Friday, May 9, 2008

The recession and US housing prices early in the decade

Figure 1:Median and Average Sales Prices of New Homes Sold in United States. Up, up, and then recently, down.
Click to Enlarge

I came across an interesting statement in Alan Greenspan's book (1st ed., p 225) explaining the reasons for the relative mildness of the 2001 US recession :

"In the United States, homes had increased in value so much that households, feeling flush, seemed more willing to spend"

It is widely acknowledged now (2008) that housing prices were inflated artificially due to the easy credit available in the first half of the decade. For example, Figure 1 shows the average and median US home prices between 1980 and 2007 (source: US census). Notice the very rapid increase in new home prices between 2000 and 2006. And the most recent slowdown.

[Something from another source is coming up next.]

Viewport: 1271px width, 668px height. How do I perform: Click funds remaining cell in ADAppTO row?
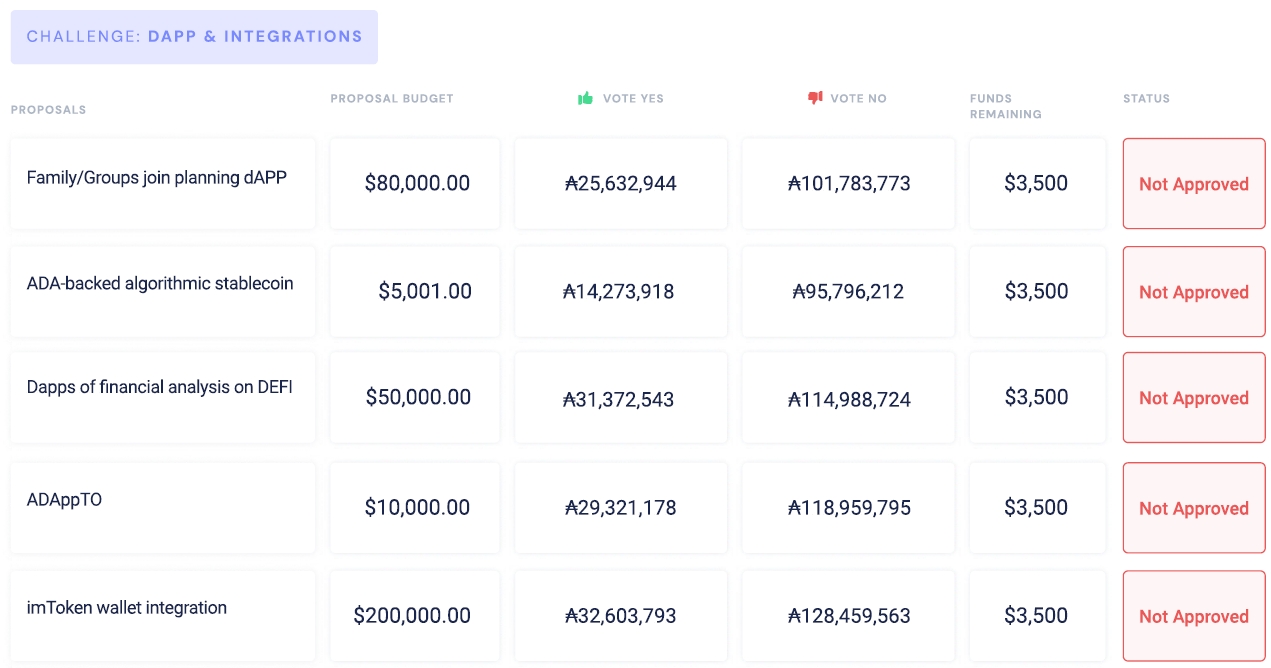tap(1036, 508)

Greenspan has touched on the fundamental force responsible for the 2001 recession being so mild - the economy's white knight in shining armor was the US consumer with pockets full from the soaring house prices. All those refinancing dollars kept up the consumer spending. The 2000-01 dot com debacle was perhaps larger than it seemed; but the cushioning effect of housing prices made the pain a lot less, back then.

Does this mean that it is payback time now? Did we end up borrowing from the future in 2001? With housing prices plateauing and actually decreasing in some markets, I very much doubt of housing will bail out the economy this time.

Wanted: New knight in shining armor, preferably resilient to speculative forces.

Well I've read that the weak dollar is good for US exports and also makes foreign imports dearer (e.g. $120+ oil). Perhaps these two factors will buttress the US economy this time. Wait and watch.